Copy the lines again, from the line with "Task: Open the mail messages icon" up to and including the last line, with the requests kept, and scale every coordinate in the answers by 1.2, rounding to whole numbers with halves rounded up. Leave the pictures out.
━━━ Records for the task
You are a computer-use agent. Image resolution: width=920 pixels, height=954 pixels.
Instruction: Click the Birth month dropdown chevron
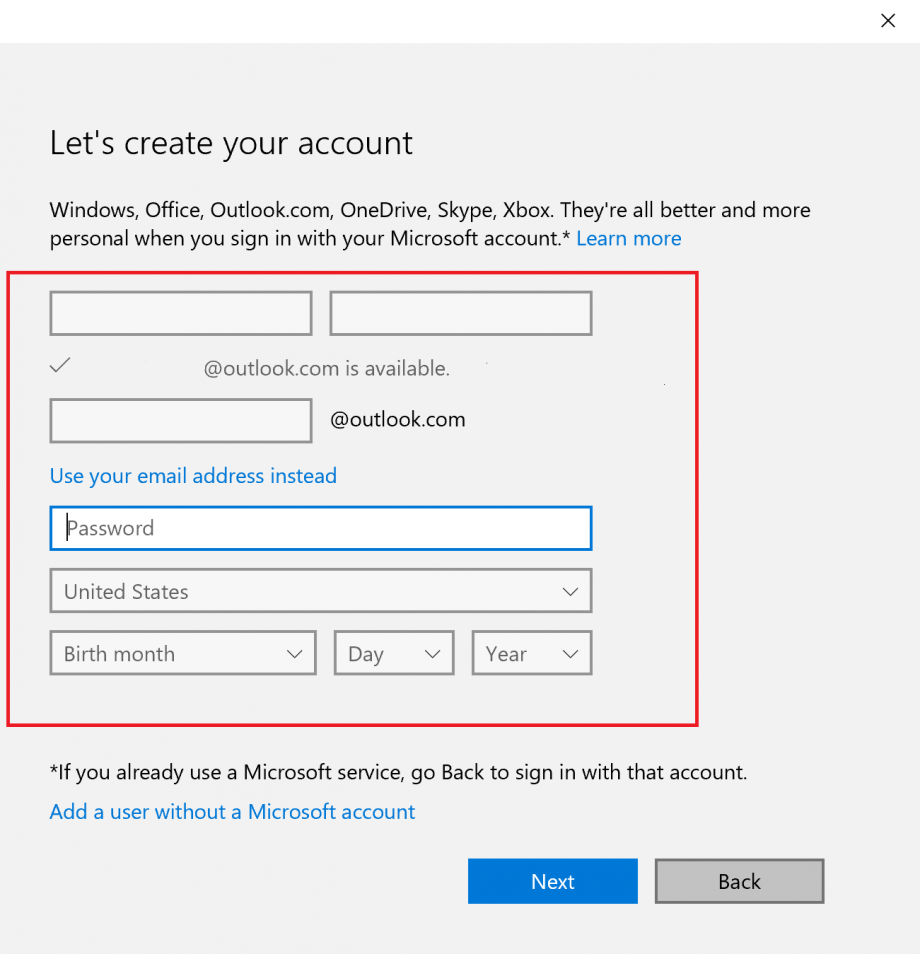tap(295, 653)
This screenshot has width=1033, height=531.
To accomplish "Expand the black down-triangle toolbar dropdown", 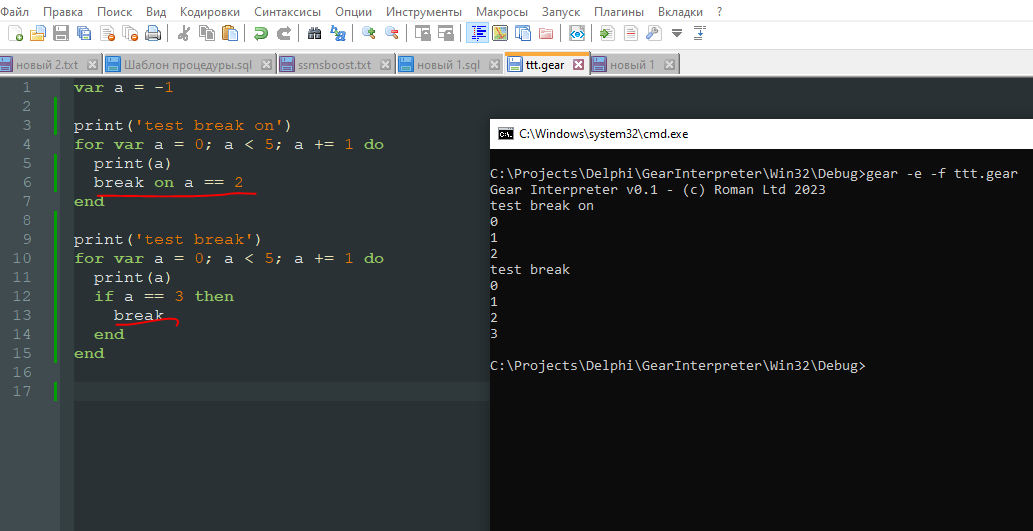I will (677, 33).
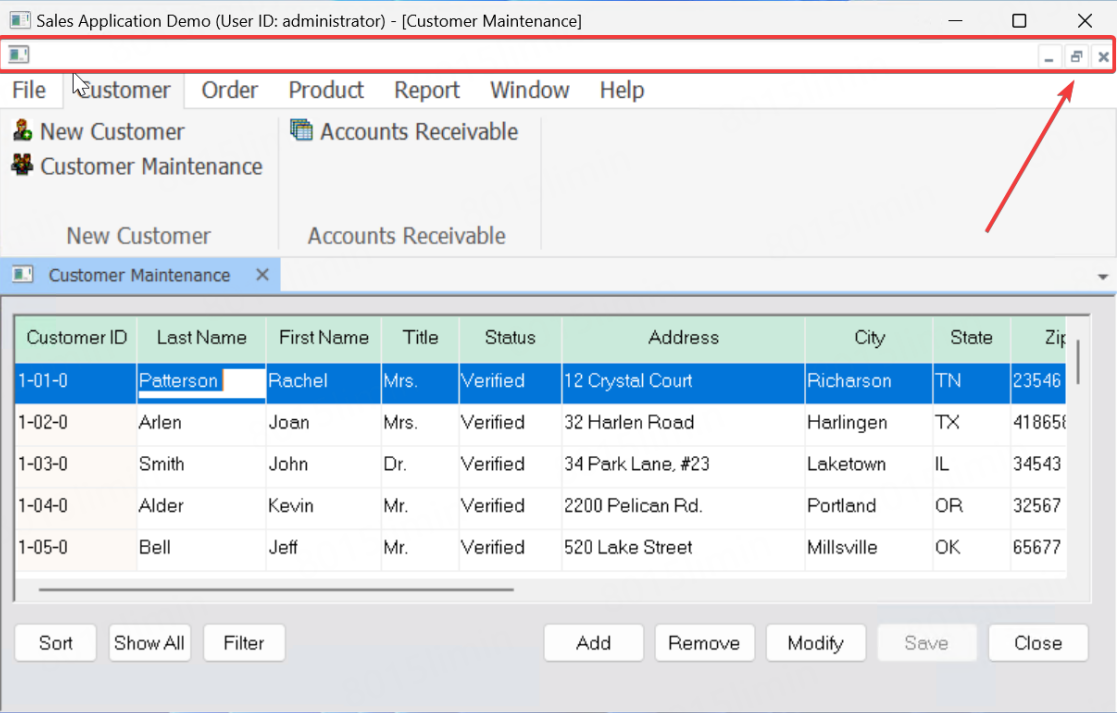The height and width of the screenshot is (713, 1117).
Task: Click the application icon in title bar
Action: (x=19, y=20)
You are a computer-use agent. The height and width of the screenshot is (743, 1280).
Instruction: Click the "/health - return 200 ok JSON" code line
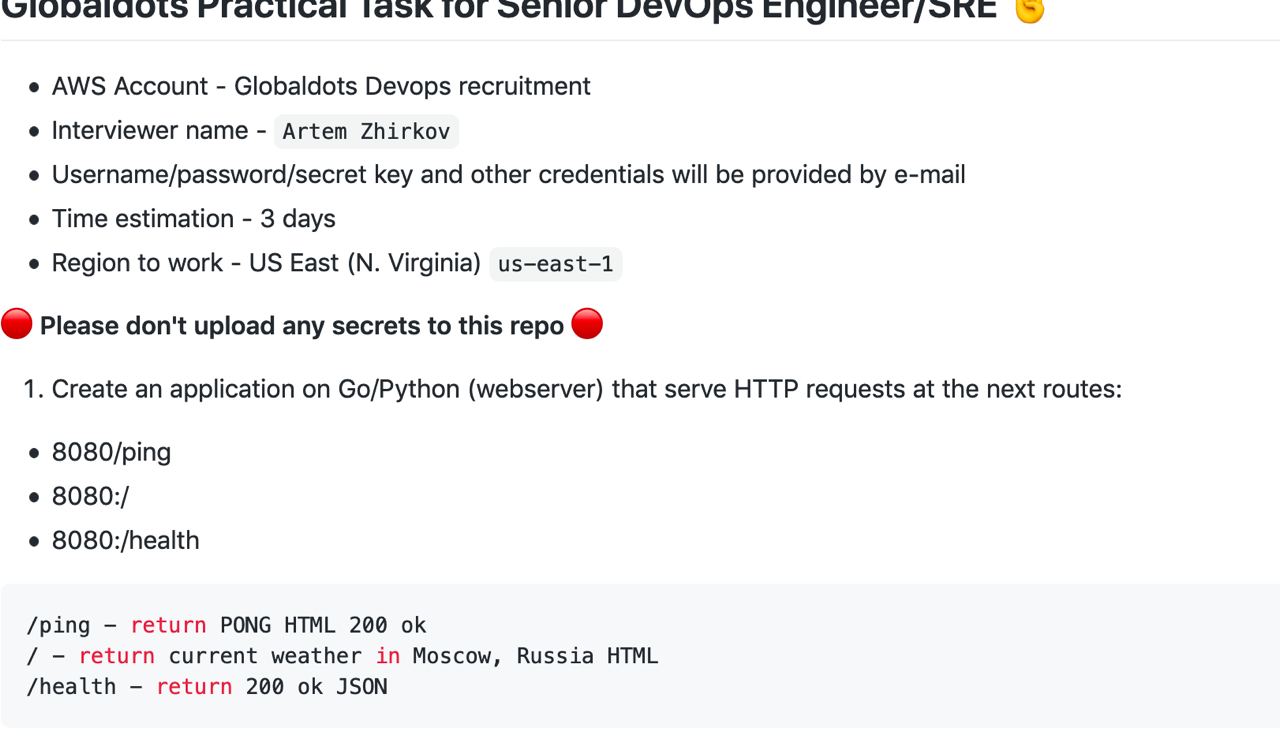coord(207,686)
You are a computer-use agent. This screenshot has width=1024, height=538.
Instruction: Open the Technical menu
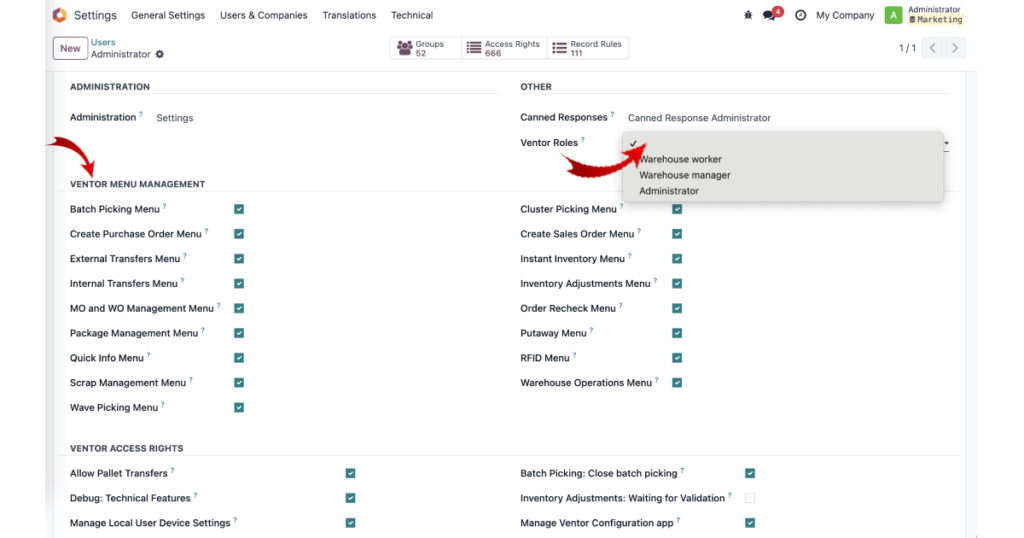tap(411, 15)
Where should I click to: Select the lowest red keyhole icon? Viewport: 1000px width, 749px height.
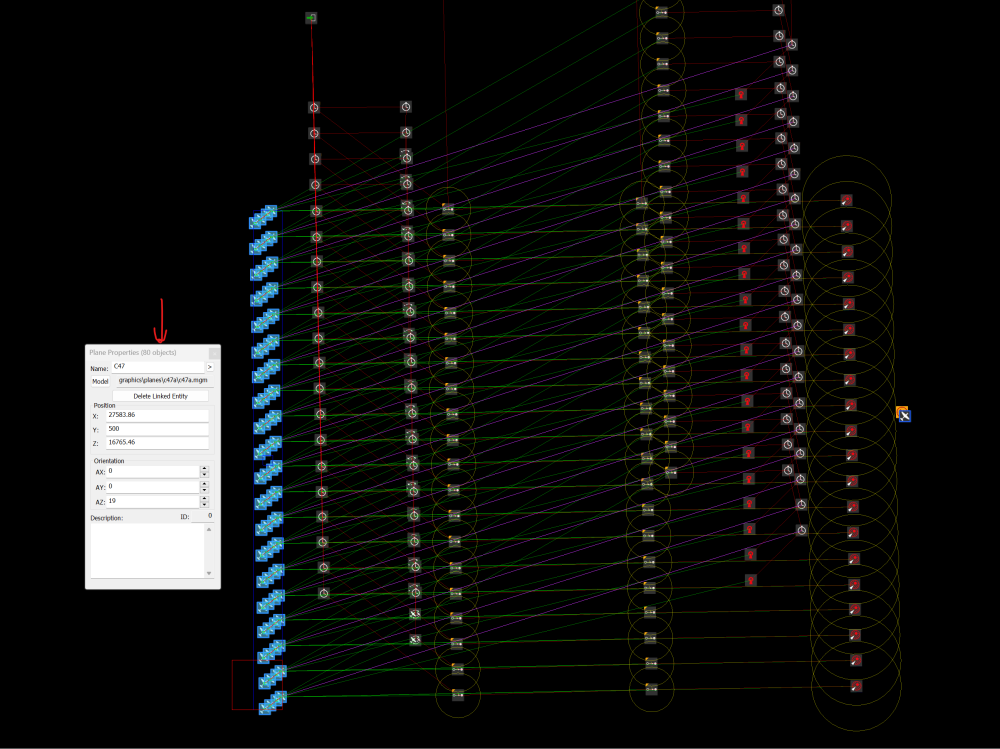750,580
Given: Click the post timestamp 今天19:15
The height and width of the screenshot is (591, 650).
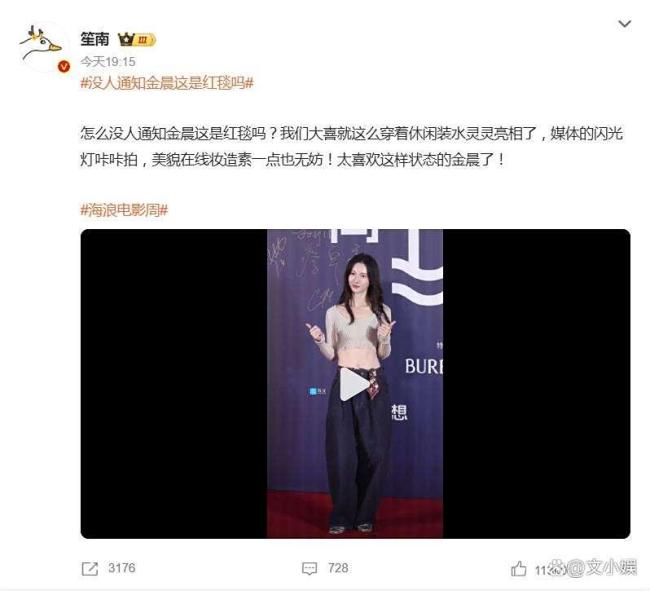Looking at the screenshot, I should (x=108, y=62).
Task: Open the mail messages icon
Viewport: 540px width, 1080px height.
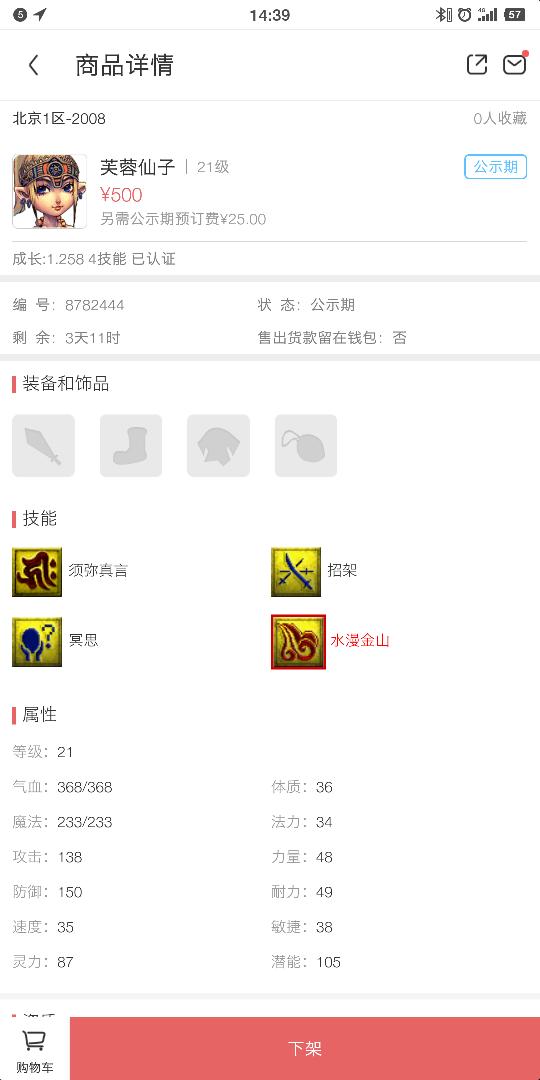Action: pos(515,64)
━━━━━━
▶ Worked answer:
Task: Open the mail messages icon
Viewport: 540px width, 1080px height.
Action: pos(618,77)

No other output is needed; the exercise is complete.